Ultimate Wedding Light Show: Fire Up the Sparkler Cannons

These Pittsburgh couples incorporated different types of lighting into their wedding days to get creative with their photos.


photos by Jenna Hidinger Photography

 

Carly Dittrich watched how her soon-to-be-husband Nick Hartzell reacted when their wedding DJ said three unexpected words: non-flammable sparkler cannon.

“I’ve never seen Nick’s face light up so quick,” she says.

At the pair’s wedding on Oct. 6 at White Barn in Butler County, two cannons were used during their entrance to the reception.

“One of Nick’s friends is a fire marshal and he said, ‘What the heck is that? We’re in a barn,’” Carly remembers, but DJ Adam from PowerBomb Productions assured them that the sparks were safe, similar to those Lady Gaga and other stars use on-stage.

“Nick says it was like his rock-star entrance — he felt like Motley Crue coming in or something,” Carly says.
 


 

Extra lights, such as sparklers or candles, can add an exciting or romantic element to a venue, one that can translate especially well in wedding photos.

“You want to capture the atmosphere, but you want to make sure it’s well-lit,” says photographer Jenna Hidinger, who shot the Hartzells’ wedding. “It’s really important to communicate the style and aesthetic of the wedding to the photographer.”

Throughout the reception venue, the Hartzells, who live in Monroeville, set up between 200 and 300 candles with the help of their wedding planner, Emily Capitano of Em & E Events.

The candles, placed in glass vases, decorated the head tables as well as all of the guest table centerpieces.

“We did not leave a candle untouched,” Carly says, adding that her biggest advice is to hire vendors who understand what you’re envisioning. “You have to feel comfortable, and that day there’s so much going on that the last thing you want to think about is: ‘Are the flowers here?
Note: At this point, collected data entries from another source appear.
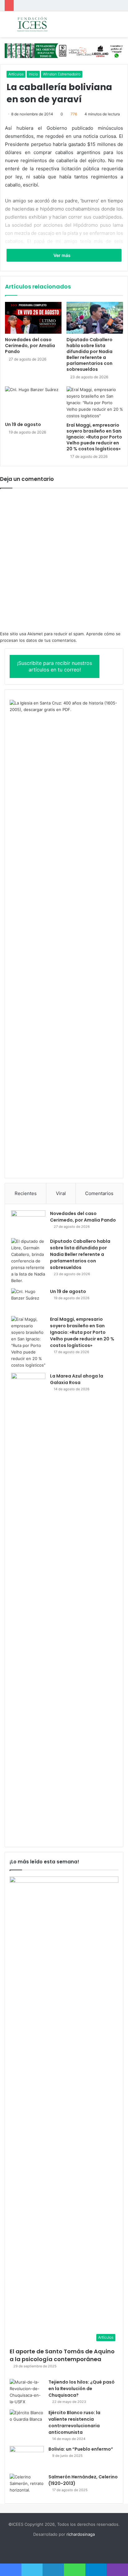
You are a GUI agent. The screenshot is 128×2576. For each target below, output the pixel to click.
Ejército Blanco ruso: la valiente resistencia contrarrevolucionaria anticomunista (74, 2422)
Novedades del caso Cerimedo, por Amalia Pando (30, 346)
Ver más (62, 255)
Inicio (33, 74)
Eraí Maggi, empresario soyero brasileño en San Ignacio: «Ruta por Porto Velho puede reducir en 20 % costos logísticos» (94, 437)
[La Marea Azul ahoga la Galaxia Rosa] (28, 1607)
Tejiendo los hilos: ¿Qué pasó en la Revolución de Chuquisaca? (81, 2388)
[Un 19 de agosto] (33, 402)
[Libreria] (64, 50)
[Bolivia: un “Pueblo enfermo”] (27, 2457)
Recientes (26, 1193)
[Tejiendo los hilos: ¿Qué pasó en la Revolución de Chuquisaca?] (27, 2392)
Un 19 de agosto (23, 424)
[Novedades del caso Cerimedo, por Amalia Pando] (33, 318)
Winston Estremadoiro (61, 74)
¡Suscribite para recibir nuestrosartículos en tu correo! (54, 666)
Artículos (16, 74)
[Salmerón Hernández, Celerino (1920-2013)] (27, 2485)
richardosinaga (80, 2534)
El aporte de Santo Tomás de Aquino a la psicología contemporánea (62, 2355)
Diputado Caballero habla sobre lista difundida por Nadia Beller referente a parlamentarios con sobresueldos (89, 354)
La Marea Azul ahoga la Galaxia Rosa (76, 1379)
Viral (61, 1193)
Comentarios (99, 1193)
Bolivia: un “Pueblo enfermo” (80, 2449)
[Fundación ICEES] (40, 24)
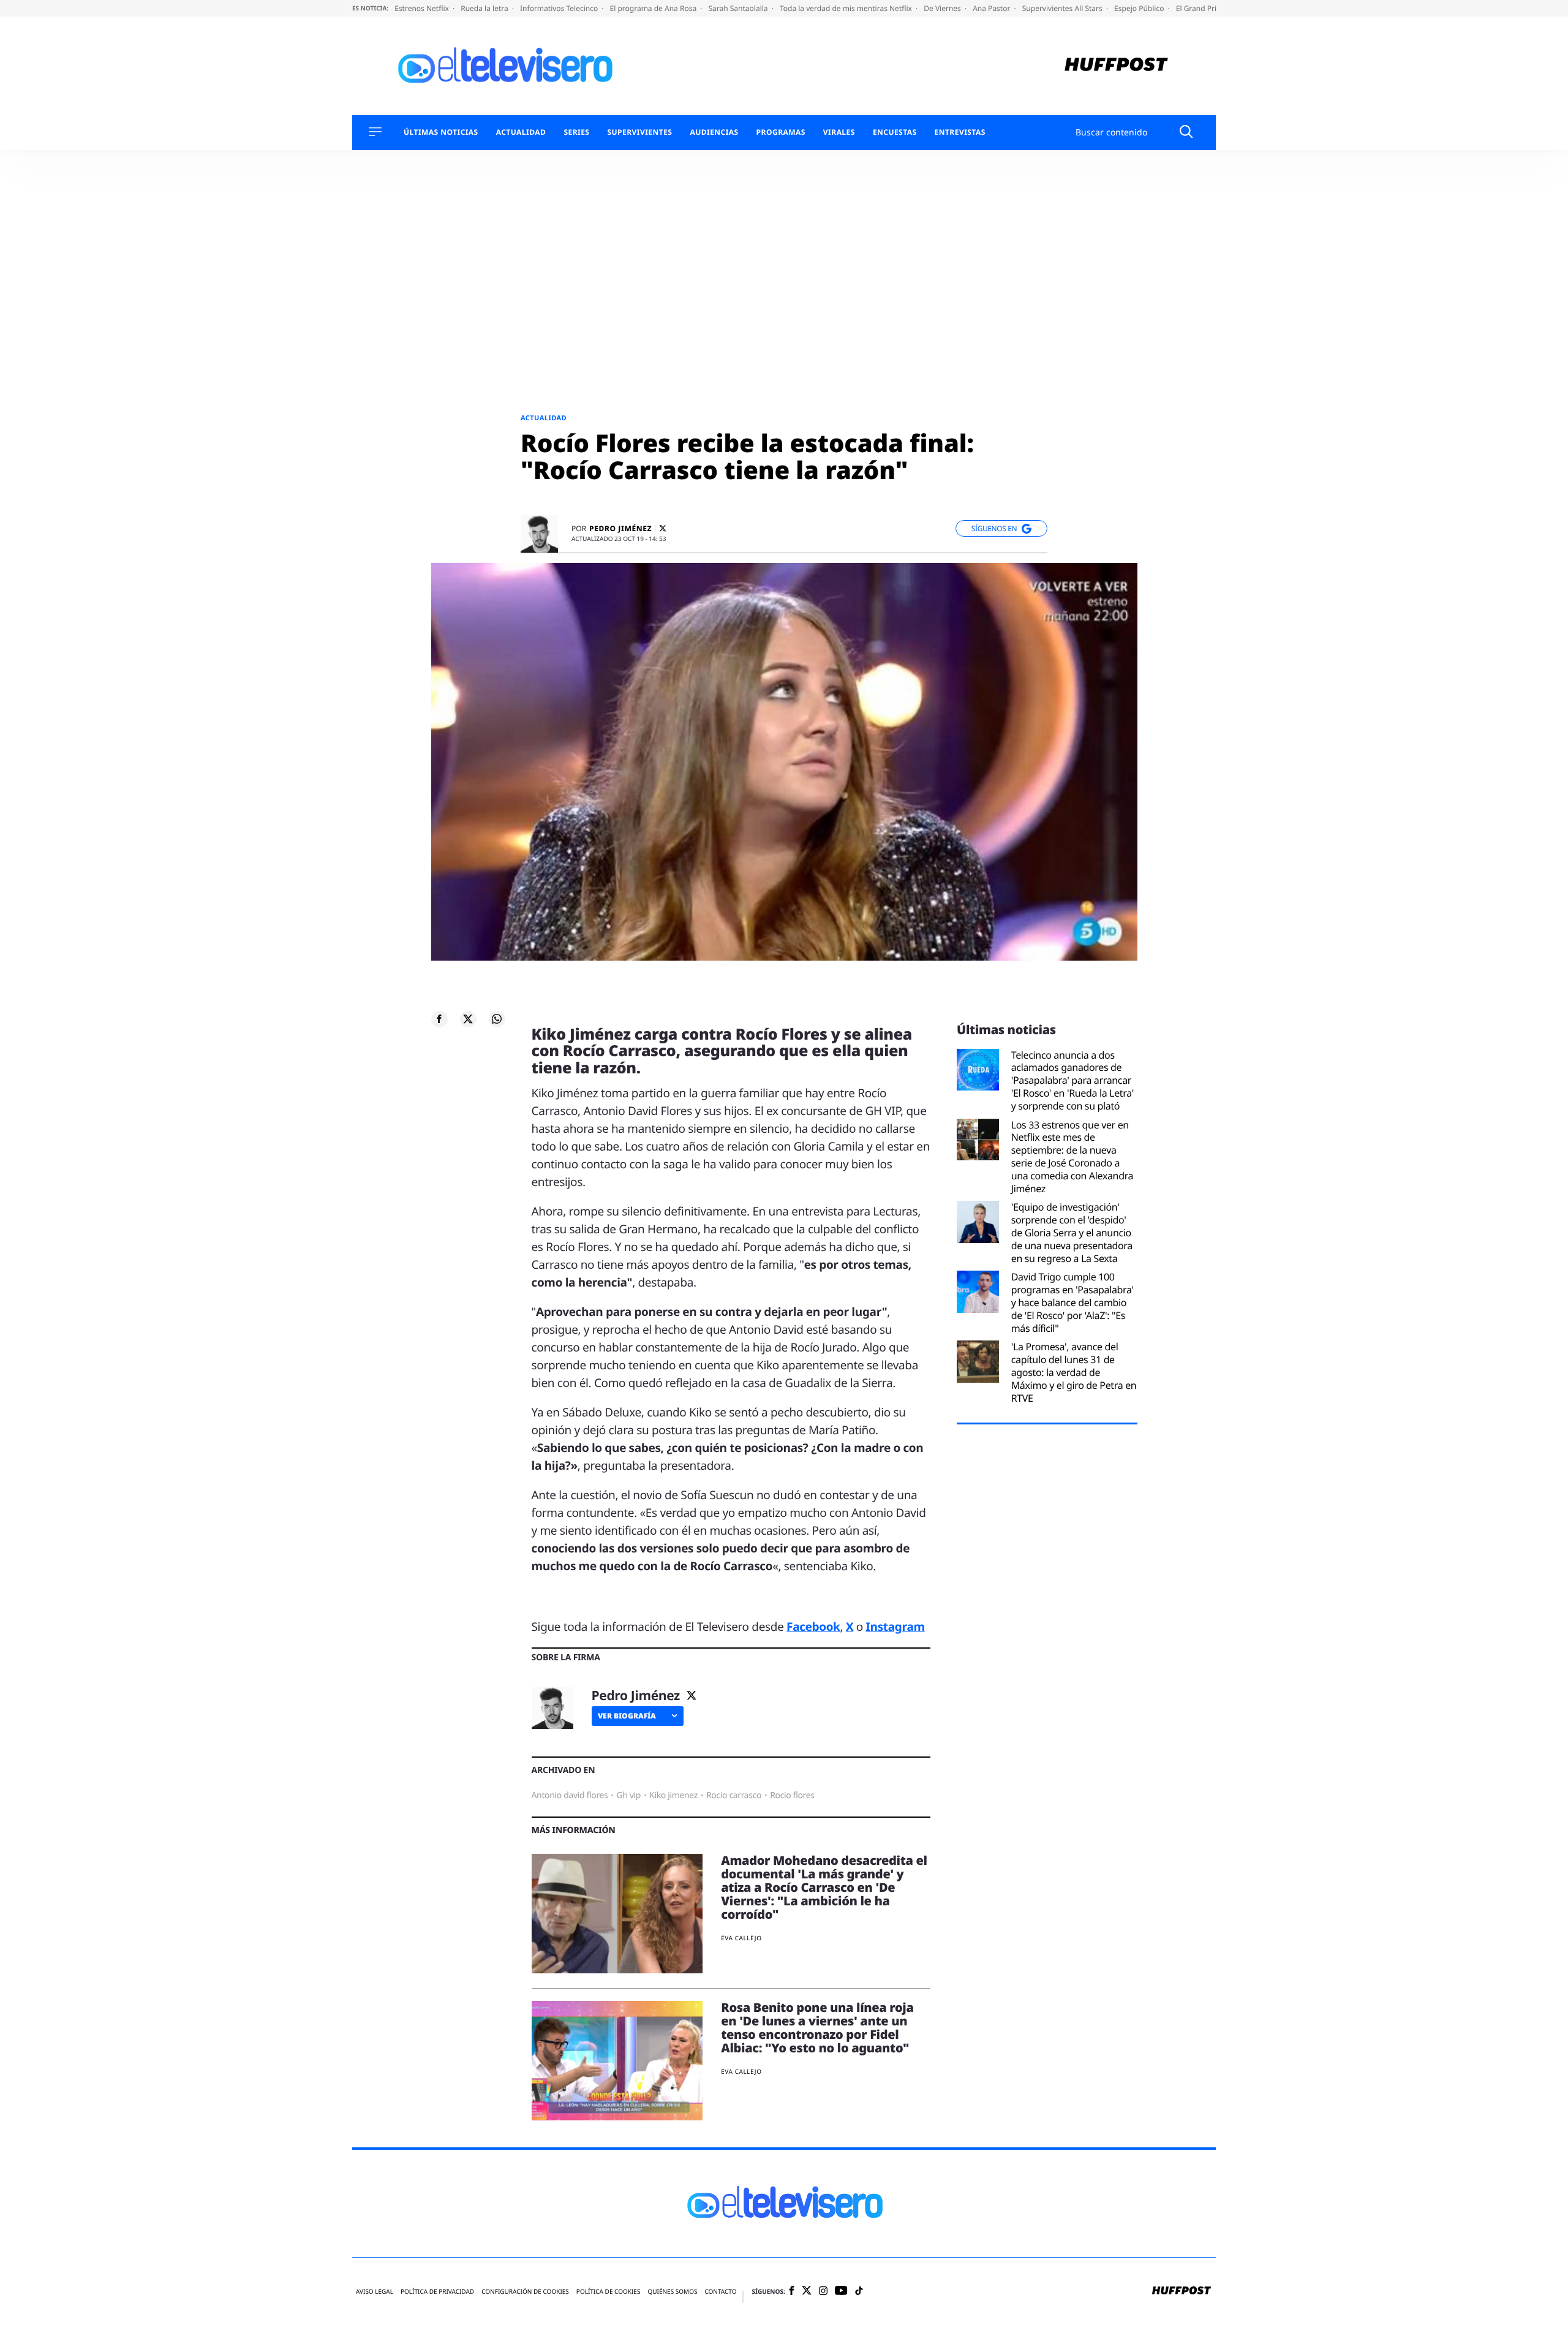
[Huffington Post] (1116, 66)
Are the candles out?’”

By hiring professionals you can count on, “you can focus on the most important thing and that’s marrying your best friend.”
 


photo by angie candell photography
 

Candles started as centerpieces during Brandi and Brian Jack’s cocktail hour then became a warm accent to stone steps at twilight.

At the Plum couple’s wedding on Sept. 22 at Deertrak Golf Club in Kittanning, photographer Angie Candell knew they wanted some photos outside at night.

“I’m always up for doing something creative like that,” Angie says. “It gave it a very real feel, even though it’s fairytale-like.”

The couple cherished that twilight  image so much that a large print is now hanging above their bed.

“You have to make sure you have the right photographer,” says Brandi. “It takes somebody who really has an eye for lighting and someone who knows how to use their camera.”
 


photo by ben petchel

 

When photographer Ben Petchel noticed the natural light coming in a window at the Braddock Carnegie Library, where Ashley Frohnert and Tony Safran celebrated their wedding on Sept. 2, he used it, along with bistro lights strung across the gym, in their photos.

“It’s a really cool place,” Ashley says. “We barely had to decorate because it’s so beautiful as is.”

Ben jokes he waxed the floor to play up the reflection of the lights, but he really did help the couple, who live in Los Angeles, hang the lights.

“It felt raw and real and authentic,” Ben says. “It wasn’t anything crazy-staged. (More like,) let’s just walk around and let their personalities shine through.”

His advice to couples is to think outside the box, whether with the venue, lighting or photos.

“Don’t hesitate to stray off from the norm,” he says. “You can do it differently.”